Wait, isn’t pruning crape myrtles a horticultural sin? First time I heard the term “crape murder” – the widespread ruining of the strong architectural form of perfectly healthy crape myrtle trees – was from my old friend Steve Bender, senior garden editor for Southern Living magazine. It was originally referring to how some folks whack the plants back into thick bare trunks with no consideration for the natural shapes or going back to thin the witch-broom sprouts. It really is butchery.

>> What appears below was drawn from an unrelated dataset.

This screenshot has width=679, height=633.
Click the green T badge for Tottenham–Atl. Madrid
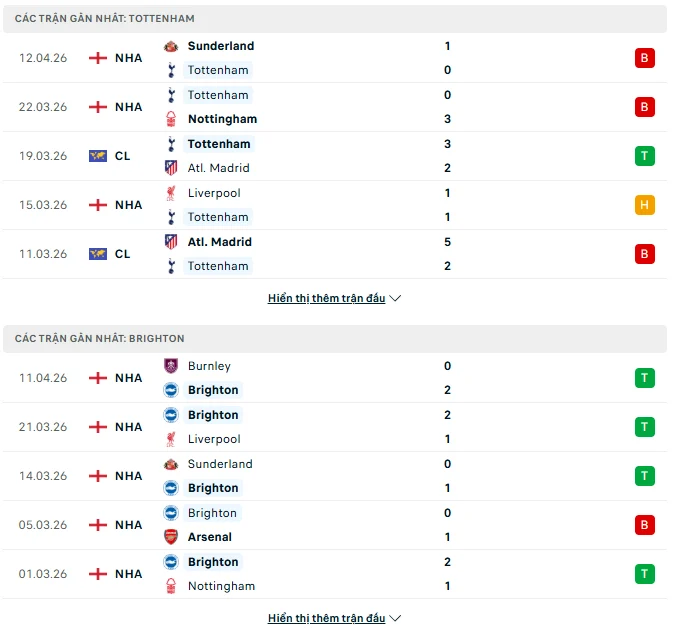click(x=645, y=156)
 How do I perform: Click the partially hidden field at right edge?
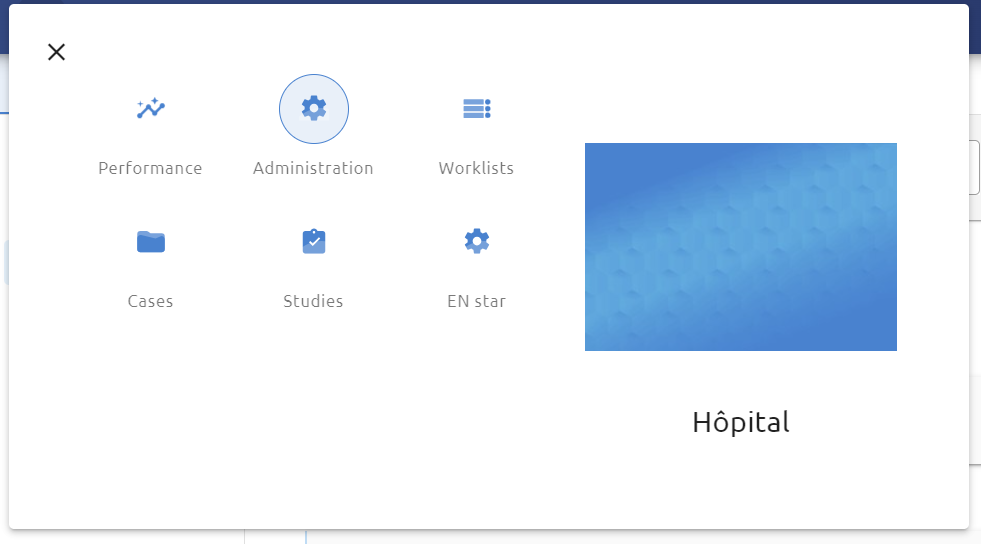[975, 168]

But what started as an insider joke about bad pruning went mainstream, with garden writers, Master Gardeners and others losing their minds as they jumped on the catchy term and along the way making it so nobody can touch a crape myrtle without being hissed at. All the time knowing that crape myrtles are nearly impossible to kill; you can shear one off at the ground with a pickup truck and it will quickly sprout back out as a flowering shrub.
So, the truth is – and I am a trained arborist who taught the course in college – to prune or not to prune a crape myrtle or vitex is a matter of personal style, not a horticultural edict. Sure, it looks kinda goofy to some folks, but it mostly boils down to a matter of personal preference. And it’s not my place to criticize – or applaud – a garden practice that really doesn’t matter much in any big pictures, any more than I dare make snarky comments about what some folks do to poodle dogs.
Seriously, there is a proper way to prune a crape myrtle without ruining its natural shape. First thing is to cut out sprouts growing straight up from the base or inner limbs, then thin, cluttered limbs and branches, being careful to not leave stubs lest they rot into the tree. If an entire tree needs cutting back for size control, do it in layers, cutting trunks at different heights, not all straight across. And be sure to go back later and thin the cluttered, weak, “witch’s broom” sprouts into just the strongest two or three. And know that there’s no horticultural purgatory if you mess up.
The bottom line remains that the historic, useful and decorative practice of pruning, shaping, and even pollarding doesn’t really harm crape myrtles or vitex. If you really don’t like how it looks, simply don’t do it. Those of you who do prune, know that you are in good company world-wide.